Communication and planning proved to be key strengths in the approach. Every step was prepared, communicated, and executed with discipline while remaining flexible to Artes Group’s availability. Agreements were clear, timelines were respected, and expectations were consistently managed.

“All findings were documented in reports that were both detailed and accessible. Toreon explained how each incident was discovered, why it mattered, and how it could be remediated. During follow-up sessions, Toreon consultants explored the reports in depth. This transparent dialogue contributed strongly to a positive collaboration and outcome,” Bjorn Lagace clarified.

Actionable results with rapid follow-through

Toreon’s method categorizes incidents and risks based on severity. Artes Group and Toreon agreed in advance that any critical incident would trigger immediate contact. During the exercise, two critical findings were uncovered in connection with one of Artes Group’s external partners. These were escalated right away and swiftly resolved, issues Artes Group acknowledges would have been difficult to detect themselves. Beyond the few critical issues, all other observations were neatly categorized, documented, and explained.

Strategic value through insight, planning and partner alignment

The ethical hacking exercise yielded a level of visibility far exceeding that of traditional audits. It provided Artes Group with a facts-based foundation to refine both short- and long-term security plans. It also surfaced lessons about supplier management. With some incidents tied to partners, Artes Group initiated constructive conversations with two of them – supported by the documentation Toreon had provided.“The exercise helped us engage in dialogue with our partners and support them. If a supplier has a problem, we also have a problem,” Bjorn Lagace added.

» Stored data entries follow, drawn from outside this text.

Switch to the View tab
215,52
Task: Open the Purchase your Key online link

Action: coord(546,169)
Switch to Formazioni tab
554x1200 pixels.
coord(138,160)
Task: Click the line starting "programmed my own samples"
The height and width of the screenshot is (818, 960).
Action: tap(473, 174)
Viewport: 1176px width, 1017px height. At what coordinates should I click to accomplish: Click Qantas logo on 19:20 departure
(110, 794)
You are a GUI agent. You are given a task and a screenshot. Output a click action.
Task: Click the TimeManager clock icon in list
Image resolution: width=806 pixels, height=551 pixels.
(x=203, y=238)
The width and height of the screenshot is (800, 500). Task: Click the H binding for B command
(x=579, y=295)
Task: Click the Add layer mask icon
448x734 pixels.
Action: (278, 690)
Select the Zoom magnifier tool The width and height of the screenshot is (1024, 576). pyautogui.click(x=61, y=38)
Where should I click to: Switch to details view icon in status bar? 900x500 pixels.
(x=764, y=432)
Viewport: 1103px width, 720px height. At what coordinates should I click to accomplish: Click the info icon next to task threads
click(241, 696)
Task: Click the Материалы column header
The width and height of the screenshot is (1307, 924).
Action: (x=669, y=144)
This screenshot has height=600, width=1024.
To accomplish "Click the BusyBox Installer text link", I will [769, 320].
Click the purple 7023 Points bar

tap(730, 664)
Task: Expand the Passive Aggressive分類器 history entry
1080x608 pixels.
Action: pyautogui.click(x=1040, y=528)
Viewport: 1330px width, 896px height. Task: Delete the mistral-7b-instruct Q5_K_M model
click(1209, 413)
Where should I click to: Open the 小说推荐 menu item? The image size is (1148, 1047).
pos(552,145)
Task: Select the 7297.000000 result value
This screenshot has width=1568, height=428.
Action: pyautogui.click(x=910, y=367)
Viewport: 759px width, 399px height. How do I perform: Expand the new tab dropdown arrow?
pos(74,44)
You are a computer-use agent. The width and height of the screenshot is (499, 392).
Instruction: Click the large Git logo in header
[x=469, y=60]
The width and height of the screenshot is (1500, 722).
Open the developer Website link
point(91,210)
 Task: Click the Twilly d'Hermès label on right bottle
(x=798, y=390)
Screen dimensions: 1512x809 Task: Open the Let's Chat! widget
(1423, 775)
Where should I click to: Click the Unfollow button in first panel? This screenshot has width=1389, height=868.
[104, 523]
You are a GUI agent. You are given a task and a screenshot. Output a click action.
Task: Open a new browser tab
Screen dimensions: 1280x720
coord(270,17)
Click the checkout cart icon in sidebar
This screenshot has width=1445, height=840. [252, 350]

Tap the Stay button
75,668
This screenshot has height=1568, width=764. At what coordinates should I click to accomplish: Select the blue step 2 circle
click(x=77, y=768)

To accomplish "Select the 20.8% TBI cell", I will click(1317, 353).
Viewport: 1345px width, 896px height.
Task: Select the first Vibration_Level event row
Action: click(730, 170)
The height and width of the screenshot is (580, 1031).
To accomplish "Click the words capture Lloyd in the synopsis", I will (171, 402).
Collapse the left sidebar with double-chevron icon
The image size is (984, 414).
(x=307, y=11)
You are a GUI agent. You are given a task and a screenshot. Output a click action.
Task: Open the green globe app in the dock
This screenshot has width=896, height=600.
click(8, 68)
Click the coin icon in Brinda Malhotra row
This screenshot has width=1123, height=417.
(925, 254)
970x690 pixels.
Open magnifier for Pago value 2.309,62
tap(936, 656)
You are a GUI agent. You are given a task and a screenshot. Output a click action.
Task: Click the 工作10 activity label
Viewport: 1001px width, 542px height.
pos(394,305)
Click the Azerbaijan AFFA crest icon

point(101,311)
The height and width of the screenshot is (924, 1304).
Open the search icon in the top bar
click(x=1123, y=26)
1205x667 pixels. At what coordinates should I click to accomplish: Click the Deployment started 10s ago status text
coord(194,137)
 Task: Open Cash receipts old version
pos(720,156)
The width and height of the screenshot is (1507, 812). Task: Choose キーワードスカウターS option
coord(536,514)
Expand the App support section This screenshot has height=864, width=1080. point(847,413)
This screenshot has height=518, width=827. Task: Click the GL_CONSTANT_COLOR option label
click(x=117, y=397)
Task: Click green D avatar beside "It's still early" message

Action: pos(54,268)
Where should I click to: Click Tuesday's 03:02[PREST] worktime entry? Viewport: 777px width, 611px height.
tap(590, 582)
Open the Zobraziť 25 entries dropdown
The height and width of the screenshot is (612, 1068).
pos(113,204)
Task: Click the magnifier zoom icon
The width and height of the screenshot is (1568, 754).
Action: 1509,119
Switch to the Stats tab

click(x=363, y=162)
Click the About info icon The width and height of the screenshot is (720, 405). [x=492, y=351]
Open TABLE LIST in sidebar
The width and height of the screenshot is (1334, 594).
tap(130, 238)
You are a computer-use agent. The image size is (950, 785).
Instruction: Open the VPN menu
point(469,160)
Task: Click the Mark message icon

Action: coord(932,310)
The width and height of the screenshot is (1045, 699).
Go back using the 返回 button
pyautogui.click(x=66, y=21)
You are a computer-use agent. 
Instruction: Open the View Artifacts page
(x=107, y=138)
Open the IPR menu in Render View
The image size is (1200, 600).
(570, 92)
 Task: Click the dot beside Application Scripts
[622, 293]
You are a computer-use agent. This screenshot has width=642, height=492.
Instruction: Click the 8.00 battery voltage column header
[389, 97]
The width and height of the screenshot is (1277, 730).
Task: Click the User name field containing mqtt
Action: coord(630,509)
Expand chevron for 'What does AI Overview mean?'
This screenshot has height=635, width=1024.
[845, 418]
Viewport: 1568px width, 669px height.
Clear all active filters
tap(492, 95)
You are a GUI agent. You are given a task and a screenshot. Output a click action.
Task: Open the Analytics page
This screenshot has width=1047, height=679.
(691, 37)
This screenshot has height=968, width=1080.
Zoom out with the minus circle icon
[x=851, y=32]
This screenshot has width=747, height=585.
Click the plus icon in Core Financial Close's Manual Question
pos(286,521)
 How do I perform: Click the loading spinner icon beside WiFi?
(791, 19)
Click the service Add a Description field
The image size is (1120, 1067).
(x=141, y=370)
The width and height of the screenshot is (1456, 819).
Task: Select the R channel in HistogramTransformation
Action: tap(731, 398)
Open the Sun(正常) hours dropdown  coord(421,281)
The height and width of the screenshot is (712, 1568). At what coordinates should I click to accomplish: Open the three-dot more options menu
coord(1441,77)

Ethical hacking as an essential complement to traditional audits

For Artes Group, the read teaming engagement led by Toreon demonstrated the tangible value of testing, not just implementing, security measures. It reinforced the idea that resilience requires putting systems, processes, as well as people to the test.

As Bjorn Lagace put it: “To measure is to know. You can only be sure by testing, and what better way to do that than through ethical hacking? A cybersecurity audit alone is not waterproof. Therefore, I advise every company to do a red teaming exercise at some point.”

By deliberately allowing themselves to be attacked under controlled conditions, Artes Group achieved a realistic assessment of their readiness and gained insights that traditional audits could not provide. The collaboration with Toreon resulted in improved plans, better partner engagement, and a stronger overall security posture.